[Records excerpted from a collection]
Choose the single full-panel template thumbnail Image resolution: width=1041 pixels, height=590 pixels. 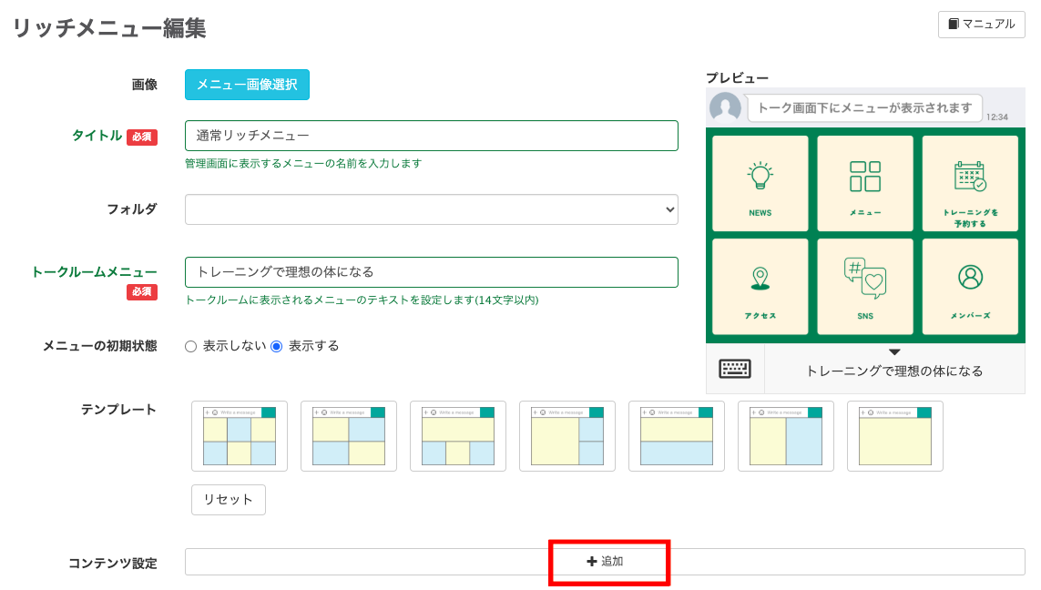point(895,436)
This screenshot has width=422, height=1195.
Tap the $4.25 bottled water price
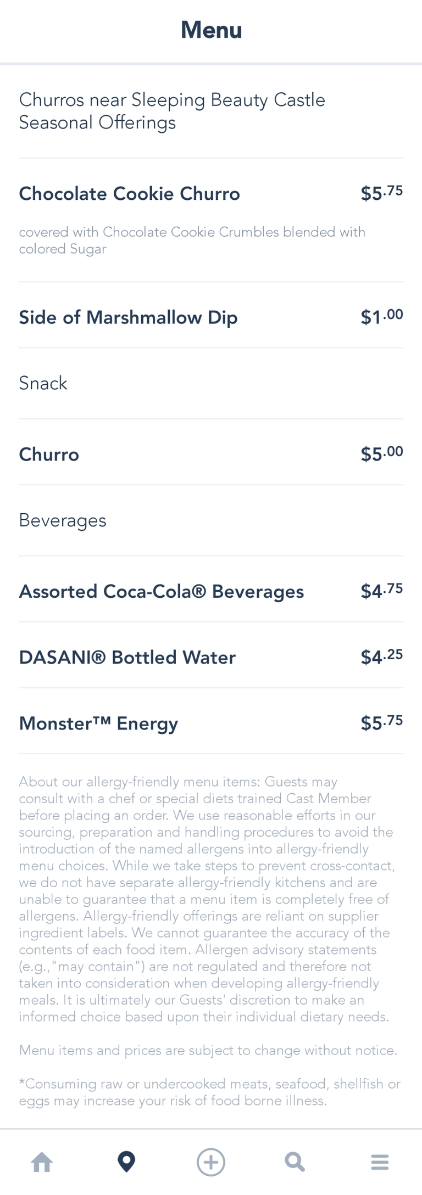point(381,657)
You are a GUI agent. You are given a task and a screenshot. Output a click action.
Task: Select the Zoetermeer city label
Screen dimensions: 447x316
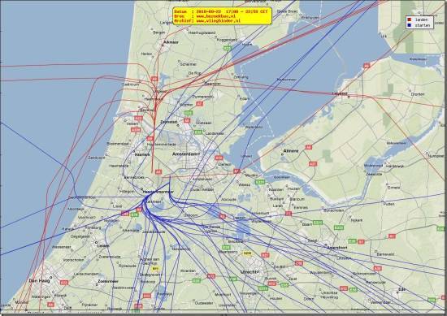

* **Exercise instructions**: Please write out, word for word, each line from the one with "Task: Select the Zoetermeer city label" to the last line of the data, keeping both ends and omitting pictures.

* **Answer to the exercise**:
Task: Select the Zoetermeer city label
Screen dimensions: 447x316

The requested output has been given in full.